Let's assume we have $n$ assignments $a_1$, $a_2$, $\cdots$, $a_n$.

Each assignment $a_i$ can be done with probability $0<p_i<1$ in a time $t_i>0$.

But if you fail in the $i$-th task ($i < n$), then you have to begin from the start. Thus, for the complete process to be consider a success, the last $n$ final tasks must be successful for the first time.

For example, for $n=1$, succeeding in the complete task in $k$ steps corresponds to failing $k-1$ times and then managing to do the task $t_1$.

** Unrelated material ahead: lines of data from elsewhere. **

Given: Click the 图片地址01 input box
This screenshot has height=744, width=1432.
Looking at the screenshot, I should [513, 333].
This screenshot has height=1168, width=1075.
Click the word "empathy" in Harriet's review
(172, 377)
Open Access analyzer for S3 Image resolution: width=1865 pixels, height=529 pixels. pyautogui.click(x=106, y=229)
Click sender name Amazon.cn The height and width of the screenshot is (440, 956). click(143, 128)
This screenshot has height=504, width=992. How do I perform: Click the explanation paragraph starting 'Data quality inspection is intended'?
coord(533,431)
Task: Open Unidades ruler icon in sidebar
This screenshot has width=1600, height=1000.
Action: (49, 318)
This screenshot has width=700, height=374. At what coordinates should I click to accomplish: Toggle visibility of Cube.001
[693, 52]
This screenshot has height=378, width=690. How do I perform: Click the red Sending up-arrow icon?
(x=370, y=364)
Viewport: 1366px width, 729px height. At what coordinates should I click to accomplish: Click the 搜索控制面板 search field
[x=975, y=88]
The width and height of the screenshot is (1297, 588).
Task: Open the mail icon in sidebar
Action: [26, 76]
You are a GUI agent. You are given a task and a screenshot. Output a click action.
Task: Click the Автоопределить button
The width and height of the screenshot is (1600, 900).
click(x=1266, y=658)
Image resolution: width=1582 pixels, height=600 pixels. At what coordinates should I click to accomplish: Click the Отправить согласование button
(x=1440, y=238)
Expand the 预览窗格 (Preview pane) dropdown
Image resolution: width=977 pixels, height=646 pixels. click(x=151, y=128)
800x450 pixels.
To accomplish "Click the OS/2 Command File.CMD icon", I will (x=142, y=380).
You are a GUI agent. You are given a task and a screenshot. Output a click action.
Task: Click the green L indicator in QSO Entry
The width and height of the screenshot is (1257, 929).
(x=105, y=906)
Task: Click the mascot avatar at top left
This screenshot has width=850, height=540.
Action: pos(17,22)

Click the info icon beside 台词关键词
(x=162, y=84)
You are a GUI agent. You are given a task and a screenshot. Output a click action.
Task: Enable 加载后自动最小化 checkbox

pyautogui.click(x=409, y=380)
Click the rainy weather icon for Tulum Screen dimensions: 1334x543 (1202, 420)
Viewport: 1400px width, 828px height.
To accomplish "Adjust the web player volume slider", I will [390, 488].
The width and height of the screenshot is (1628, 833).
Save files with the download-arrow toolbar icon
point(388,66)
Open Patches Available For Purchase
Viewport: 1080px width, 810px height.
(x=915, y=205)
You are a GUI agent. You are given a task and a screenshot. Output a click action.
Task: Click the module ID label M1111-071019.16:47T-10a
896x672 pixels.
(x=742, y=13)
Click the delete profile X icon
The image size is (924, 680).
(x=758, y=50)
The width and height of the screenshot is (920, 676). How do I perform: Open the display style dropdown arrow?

• Because the expected number of steps is $\frac{1}{p}$ and each of the failed tasks takes $\frac{t_1}{2}$ (using a uniform law), I think the expected time is: $$\left(\frac{1}{p_1}-1 \right) \cdot \frac{t_1}{2} +t_1 = \frac{t_1(1+p_1)}{2p_1}$$
• My first attempt was to find the law of the waiting time and then calculate the expected value : $$\sum_{k=1}^{+\infty} \left(\frac{(k-1)t}{2}+t \right)(1-p)^{k-1}p = \frac{t(1+p)}{2p} $$
• I wasn't able to find a formula for $n\geq 2$.

Answer 1

As far as I know, the general technique to solve such questions is as follows. For all $i =1,2,\dots, n$, let $s_i$ denote the time taken when the $i^{\text{th}}$ task fails. This might be equal to $t_i$, depending upon your problem setup. Also, for all $i = 1,2,\dots, n$, let $A_i$ denote the event that all assignments until the $i^{\text{th}}$ one have been successfully completed (in a row). Let $T$ denote the random time to complete all the tasks. We have the following recursion. \begin{align*} \mathbb{E}[T|A_{i-1}] & = \mathbb{E}[T|A_{i-1}, \text{Task } i\text{ succeeds}] \cdot p_i + \mathbb{E}[T|A_{i-1}, \text{Task } i\text{ fails}] \cdot (1 - p_i) \\ & = (\mathbb{E}[T|A_i] + t_i) \cdot p_i + (\mathbb{E}[T] + s_i) \cdot (1 - p_i). \end{align*} Starting with $\mathbb{E}[T|A_n] = 0$, you can backtrack to obtain an equation for $\mathbb{E}[T|A_0] = \mathbb{E}[T]$, then solve for $\mathbb{E}[T]$. I doubt the equation will be pretty unless the values of $p_i, t_i$ and $s_i$ are nice in some way.

Answer 2

If I understand correctly, when we fail at task $i$, the time we spend on it before failure is uniformly distributed on $[0,t_i]$.

We can get the total expected time by linearity of expectation, so we only have to work out the expected time spent on each task $i$.

Note that for that purpose, all the preceding tasks are irrelevant – it doesn’t matter how often we need to try them to get up to task $i$. Neither does it matter which of the remaining tasks we fail on. The expected time spent performing task $i$ is

$$ E_i=(1-p_i)\frac{t_i}2+p_it_i+\left(1-\prod_{j=i}^np_j\right)E_i\;, $$

since with probability $1-p_i$ we fail and spend $\frac{t_i}2$, with probability $p_i$ we succeed and spend $t_i$, and with probability $1-\prod_{j=i}^np_j$ we fail before completing the entire assignment and have to start over. Solving for $E_i$ and summing over $i$ yields the total expected time

$$ \frac12\sum_{i=1}^n\frac{t_i(1+p_i)}{\prod_{j=i}^np_j}\;. $$

For $n=1$, this reduces to your result.